Exercise requirements: From the line that contains "You are a GUI" to the final line below, both included, print each line exactly and skip the pictures.
——
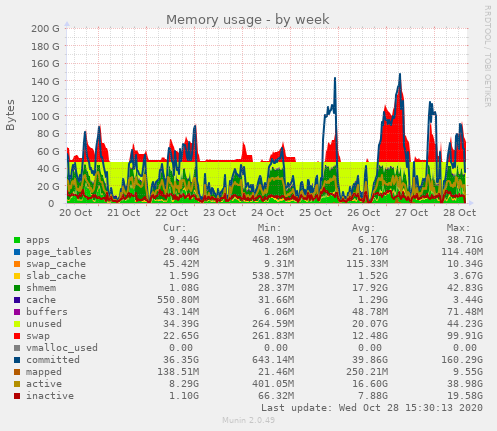
Task: Click the Max column header
Action: 458,228
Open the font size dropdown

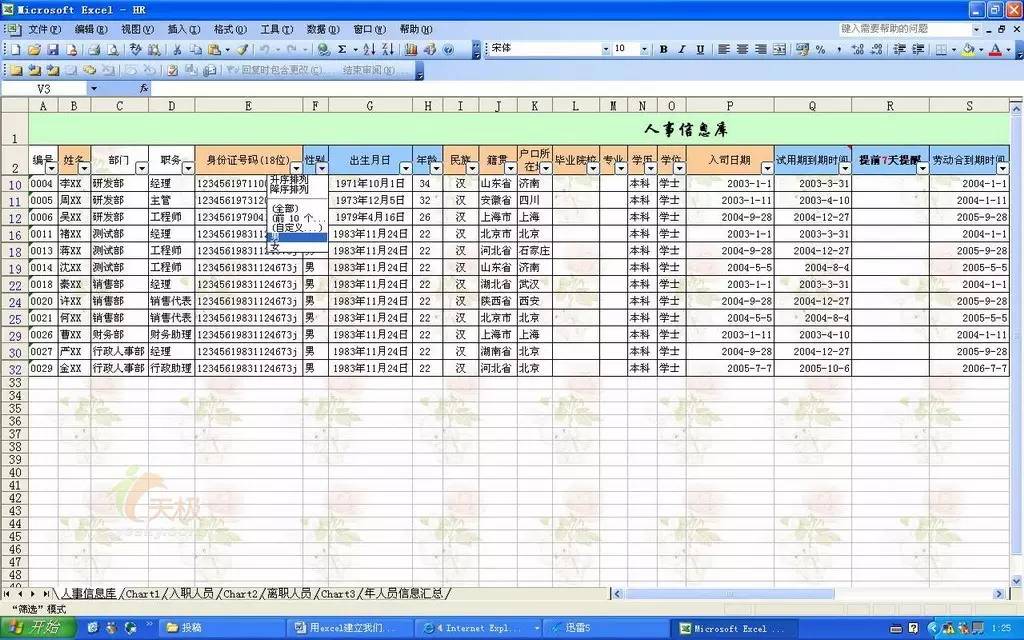coord(644,48)
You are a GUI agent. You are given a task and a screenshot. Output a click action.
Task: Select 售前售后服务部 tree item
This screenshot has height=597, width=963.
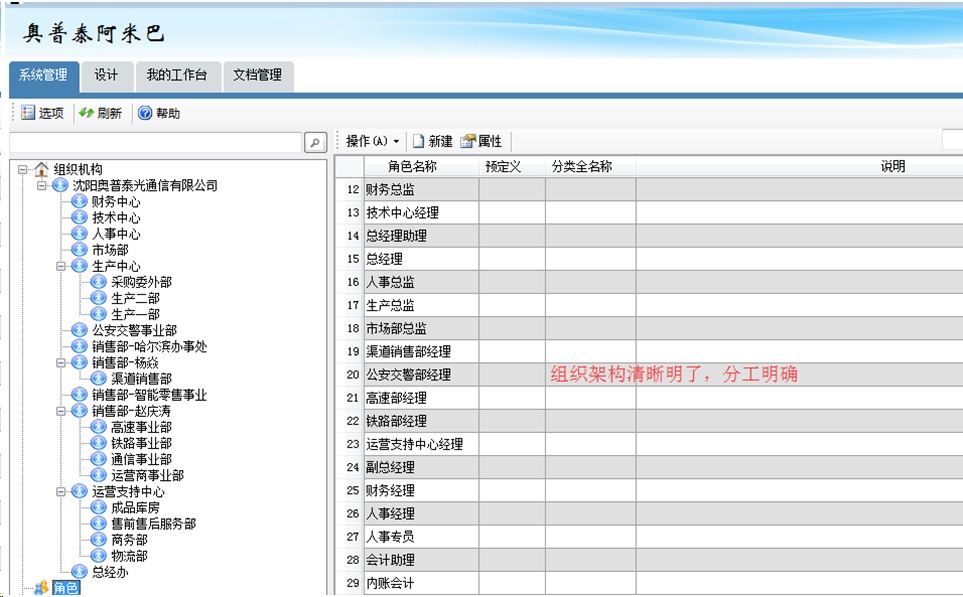153,524
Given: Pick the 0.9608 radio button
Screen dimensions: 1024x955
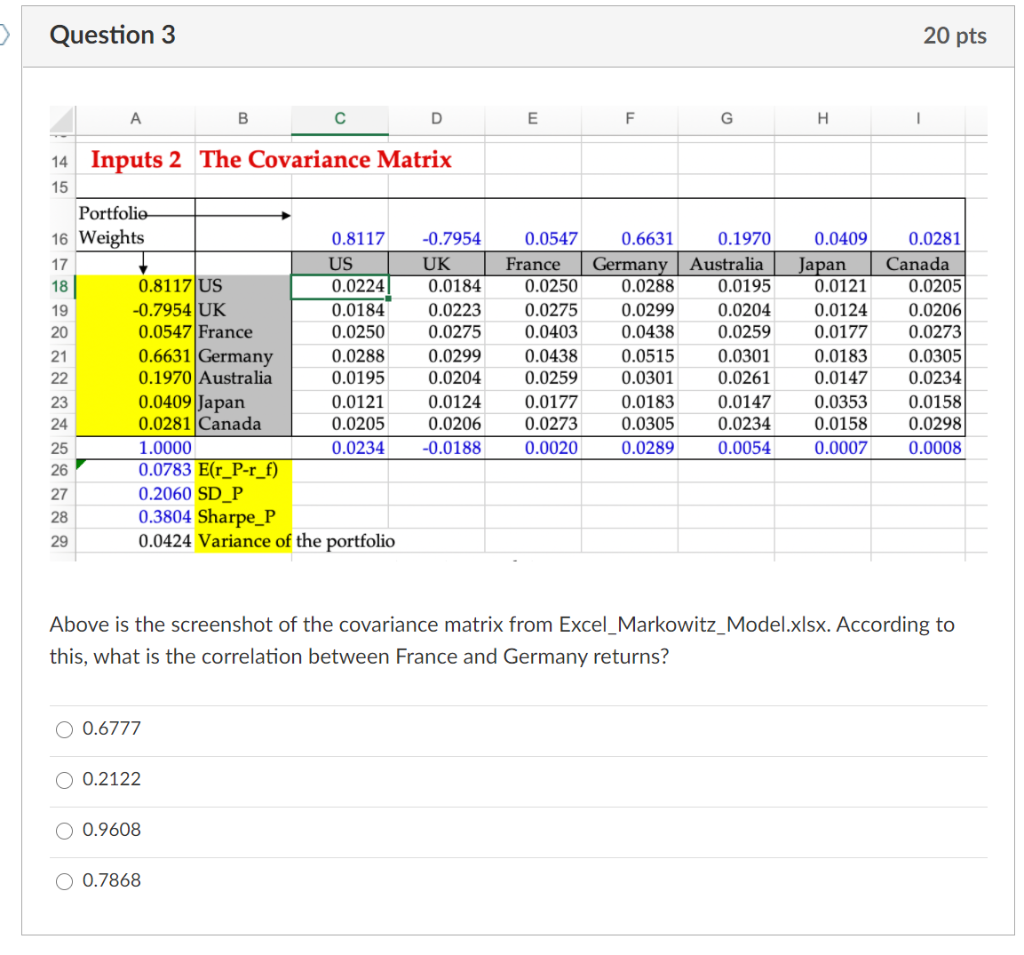Looking at the screenshot, I should (x=64, y=831).
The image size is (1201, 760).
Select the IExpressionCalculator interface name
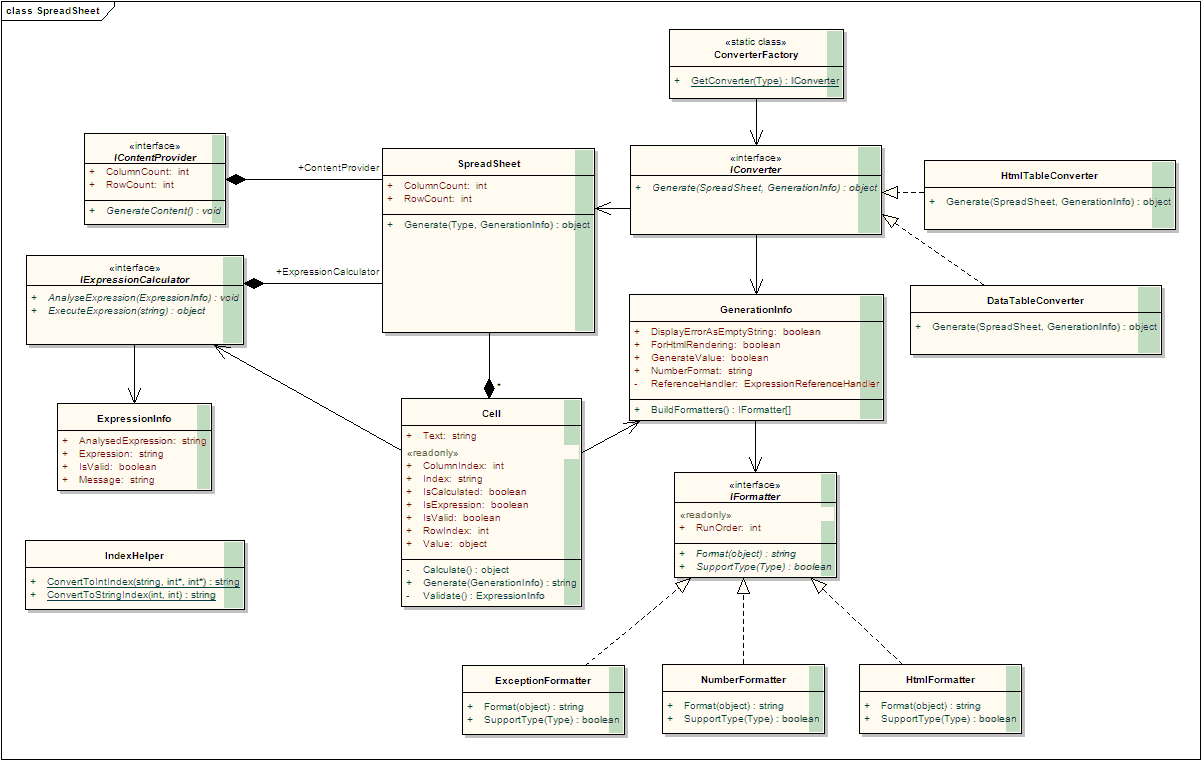134,280
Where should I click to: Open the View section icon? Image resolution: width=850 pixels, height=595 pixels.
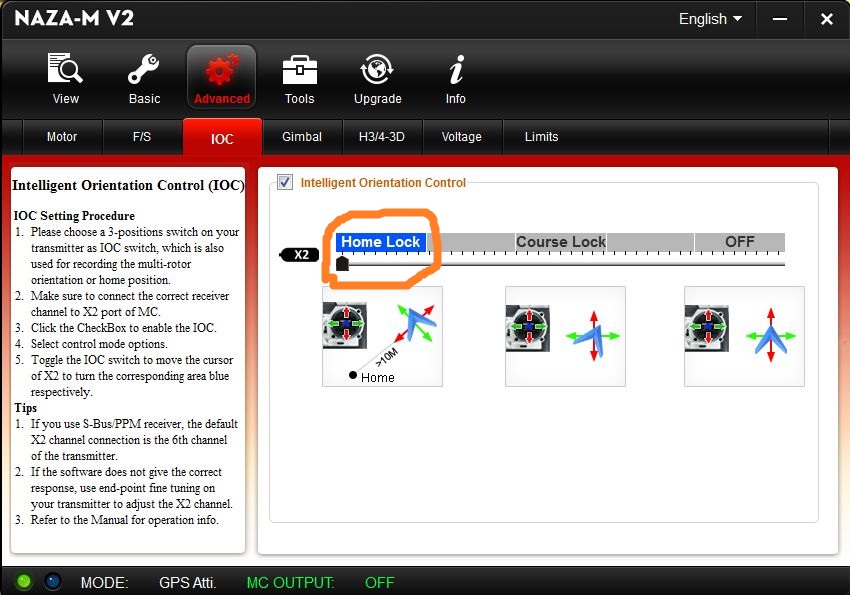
——
Response:
You are a GUI agent. You are given a task and a screenshot. Output a click action.
Task: Select 售前售后服务部 tree item
This screenshot has height=597, width=963.
153,524
Given: Pick the 0.9608 radio button
Screen dimensions: 1024x955
Looking at the screenshot, I should (x=64, y=831).
The image size is (1201, 760).
Select the IExpressionCalculator interface name
134,280
Where should I click to: Open the View section icon? Image resolution: width=850 pixels, height=595 pixels.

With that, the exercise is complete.